Sure getting a quantitative evaluation of our entity resolution is nice. But to get a better feeling of what went wrong there's no getting around looking at examples of badly resolved entities.

We'll differentiate 2 types of badly resolved entities :

• glued entities are entities of R that glued together a large number of entities of S.
• broken entities are entities of S that were broken in a large number of entities in R.
``````from entity_resolution_evaluation.evaluation import worst_entities

R = [[0, 1, 2], [3, 4], [5]]
S = [[0, 1], [2, 3, 4], [5]]

s_broken_entities, s_r_broken_entities_dic = worst_entities(R,S,'broken')

# s_broken_entities = [1, 0, 2]
# s_r_broken_entities_dic = {0: {0}, 1: {0, 1}, 2: {2}}
``````

The worst broken entities are : the second entity (0 indexing) of S ([2,3,4]) which is present in the entities 0 and 1 of R (respectively [0,1,2] and [3,4] ).
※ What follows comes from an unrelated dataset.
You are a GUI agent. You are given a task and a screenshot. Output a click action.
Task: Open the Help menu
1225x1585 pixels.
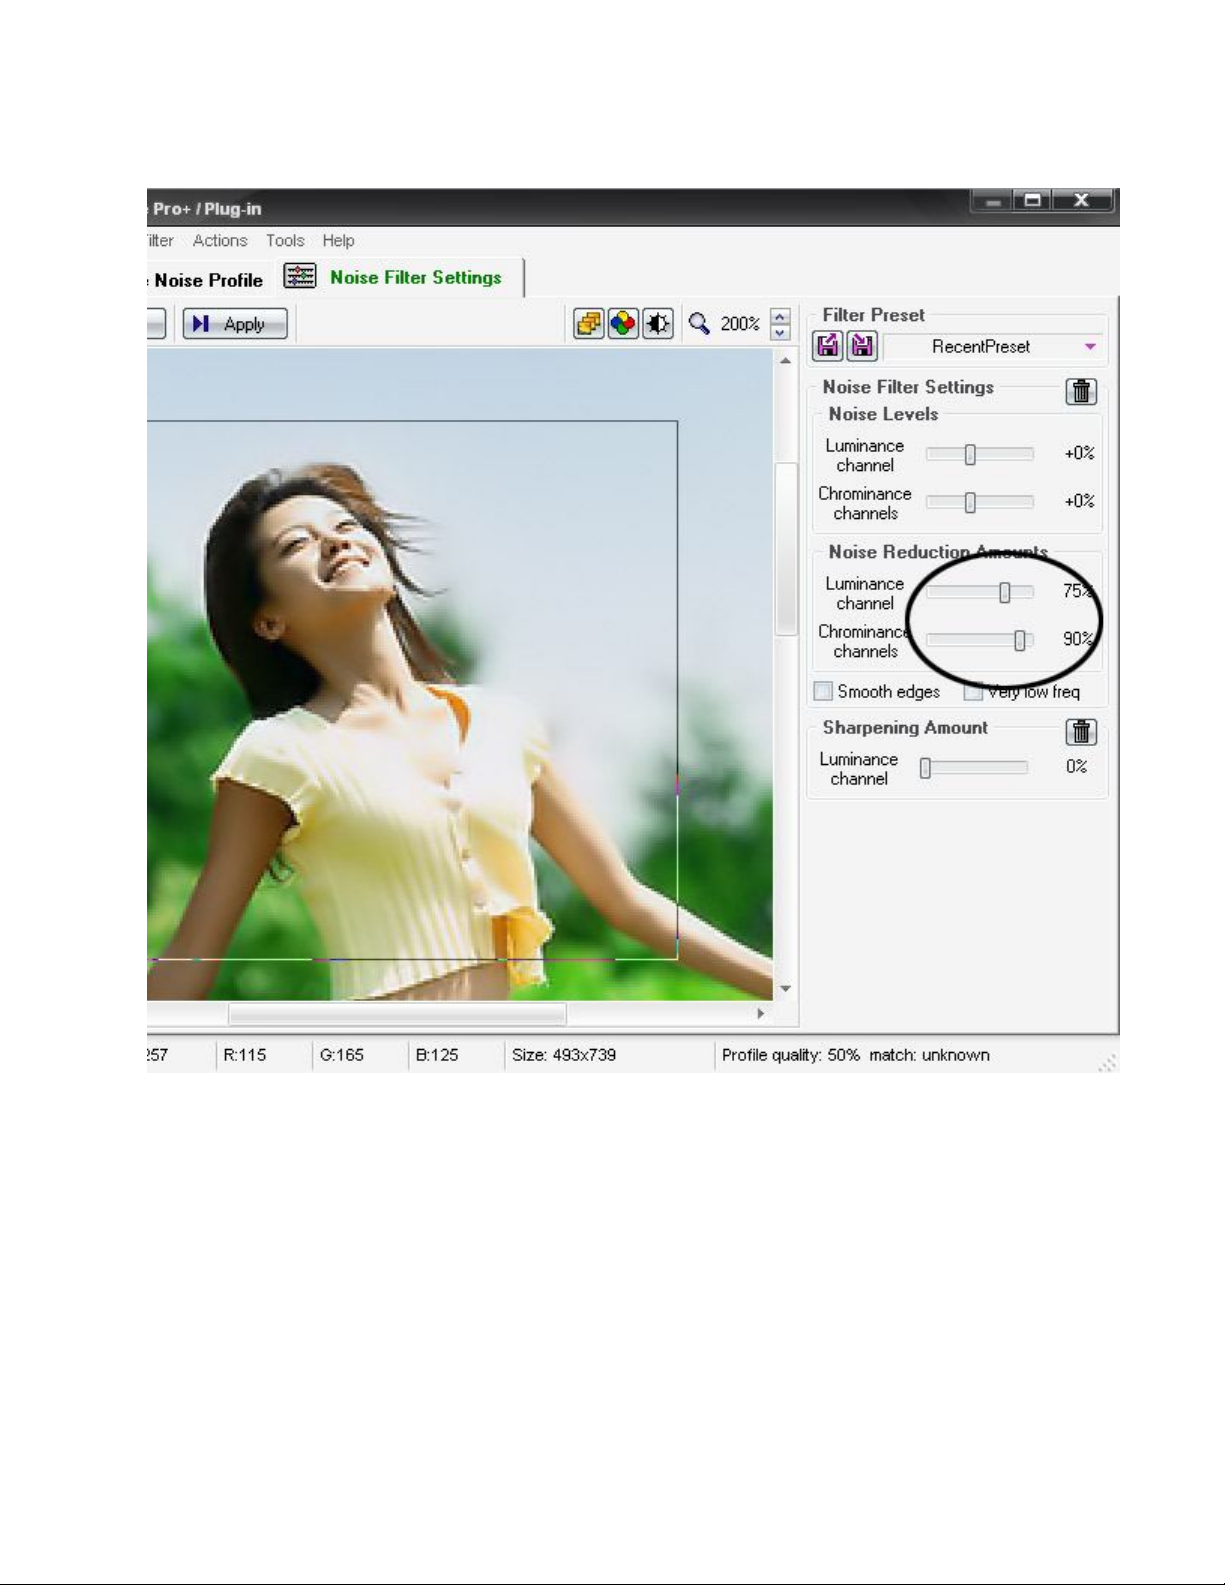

It's the only entity of S that is broken.

``````from entity_resolution_evaluation.evaluation import worst_entities

R = [[0, 1, 2], [3, 4], [5]]
S = [[0, 1], [2, 3, 4], [5]]

r_glued_entities, r_s_glued_entities_dic = worst_entities(R,S,'glued')

# r_glued_entities = [[0, 1, 2]
# r_s_glued_entities_dic = {0: {0}, 1: {0, 1}, 2: {2}}
``````

The worst glued entities are : the first entity of R ([0,1,2]) which is present in the entities 0 and 1 of S (respectively [0,1] and [2,3,4] ). It's the only entity of R that is glued.